Launch postponed for six months because of property division’s failure to anticipate contract problems.

The property arm of the National Health Service has delayed the launch of a new procurement framework by six months because it has underestimated the time required to produce contracts.

Insiders said the time would be spent finalising the selection process for choosing firms with which NHS Estates will work and making sure the contracts are legally secure.

The new procurement system, called Procure 21, is essentially a list of preferred contractors and consultants that will be used on three- to five-year contracts. All projects worth more than £1m will be ordered using the new procedure, if not through the private finance initiative, according to NHS Estates.

An insider said the task of producing the contracts had been more complex than expected. He said: “Having had a more detailed look at it, we have found more problems than solutions. We are working flat out to make it happen.”

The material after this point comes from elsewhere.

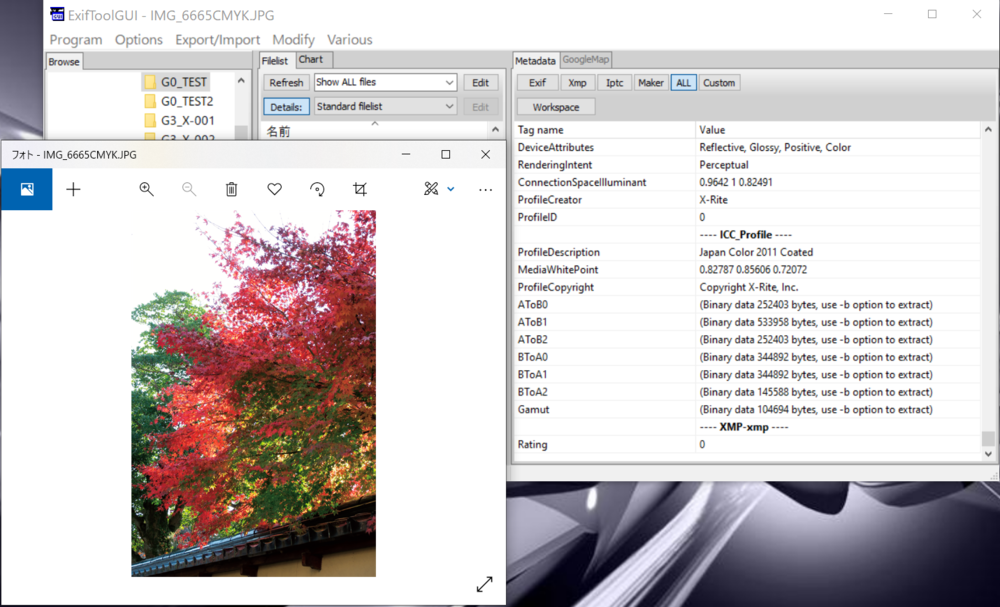Switch metadata view to Exif only
This screenshot has width=1000, height=607.
coord(537,83)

Advertisements for the initiative were originally due to appear in the European Union’s Official Journal this month, but will now appear in November.

The source said the changes in public sector procurement had yet to bed down. He said: “I don’t think the government has cracked it yet.”

The decentralised approach of the initiative, involving regional frameworks, has also proved time consuming, the source added. He said: “We are going to need to put in a number of workshops to change the culture. It’s important everyone understands this.”

We have found more problems than solutions. We are working flat out to make it happen

NHS Source

Pilot schemes planned for this autumn in the West Midlands and the North-west have also been delayed till next spring.

The source said the full timetable for the initiative would be finalised at a meeting between NHS Estates and health trusts next week.

The delay was welcomed by contractors and architects, who had expressed concern that the frameworks would ignore smaller and medium-sized suppliers.

National Federation of Builders deputy chief executive Barry Stephens said: “It does show that NHS Estates is prepared to evaluate the situation properly, rather than plough on, oblivious to whether it will succeed or fail.”

Construction Industry Council chairman Robin Nicholson said: “I’m glad it is taking time to sort it out.”

Nicholson said he thought one reason for the delay was that public sector clients lacked in-house construction expertise.

NHS Estates is holding seminars across the country to explain the initiative to suppliers from 21 June.